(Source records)
-*-

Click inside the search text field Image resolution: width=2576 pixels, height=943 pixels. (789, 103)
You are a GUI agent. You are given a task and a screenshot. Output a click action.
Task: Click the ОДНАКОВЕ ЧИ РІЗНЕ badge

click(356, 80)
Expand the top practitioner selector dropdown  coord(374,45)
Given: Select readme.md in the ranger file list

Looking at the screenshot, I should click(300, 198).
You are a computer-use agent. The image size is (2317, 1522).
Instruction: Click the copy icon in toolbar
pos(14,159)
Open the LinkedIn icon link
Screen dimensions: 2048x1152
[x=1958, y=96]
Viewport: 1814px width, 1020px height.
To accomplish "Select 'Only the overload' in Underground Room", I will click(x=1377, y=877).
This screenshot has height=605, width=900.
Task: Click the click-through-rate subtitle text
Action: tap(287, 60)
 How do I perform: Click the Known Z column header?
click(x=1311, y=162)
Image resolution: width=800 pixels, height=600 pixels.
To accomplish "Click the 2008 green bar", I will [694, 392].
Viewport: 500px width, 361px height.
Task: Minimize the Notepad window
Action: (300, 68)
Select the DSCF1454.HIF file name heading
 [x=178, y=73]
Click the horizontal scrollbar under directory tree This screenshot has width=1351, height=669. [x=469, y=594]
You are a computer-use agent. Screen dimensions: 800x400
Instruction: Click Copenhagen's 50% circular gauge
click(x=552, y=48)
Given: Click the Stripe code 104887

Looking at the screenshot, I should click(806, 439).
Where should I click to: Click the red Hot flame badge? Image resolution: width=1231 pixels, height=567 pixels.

-*-

● STATED PROBLEM
Can you print all of the source records above back out, line for line, with nothing changed?

● EXERCISE SOLUTION
Click inside the search text field Image resolution: width=2576 pixels, height=943 pixels. (789, 103)
You are a GUI agent. You are given a task and a screenshot. Output a click action.
Task: Click the ОДНАКОВЕ ЧИ РІЗНЕ badge

click(356, 80)
Expand the top practitioner selector dropdown  coord(374,45)
Given: Select readme.md in the ranger file list

Looking at the screenshot, I should click(300, 198).
You are a computer-use agent. The image size is (2317, 1522).
Instruction: Click the copy icon in toolbar
pos(14,159)
Open the LinkedIn icon link
Screen dimensions: 2048x1152
[x=1958, y=96]
Viewport: 1814px width, 1020px height.
To accomplish "Select 'Only the overload' in Underground Room", I will click(x=1377, y=877).
This screenshot has height=605, width=900.
Task: Click the click-through-rate subtitle text
Action: tap(287, 60)
 How do I perform: Click the Known Z column header?
click(x=1311, y=162)
Image resolution: width=800 pixels, height=600 pixels.
To accomplish "Click the 2008 green bar", I will [694, 392].
Viewport: 500px width, 361px height.
Task: Minimize the Notepad window
Action: (300, 68)
Select the DSCF1454.HIF file name heading
 [x=178, y=73]
Click the horizontal scrollbar under directory tree This screenshot has width=1351, height=669. [x=469, y=594]
You are a computer-use agent. Screen dimensions: 800x400
Instruction: Click Copenhagen's 50% circular gauge
click(x=552, y=48)
Given: Click the Stripe code 104887

Looking at the screenshot, I should click(806, 439).
Where should I click to: Click the red Hot flame badge? Image resolution: width=1231 pixels, height=567 pixels.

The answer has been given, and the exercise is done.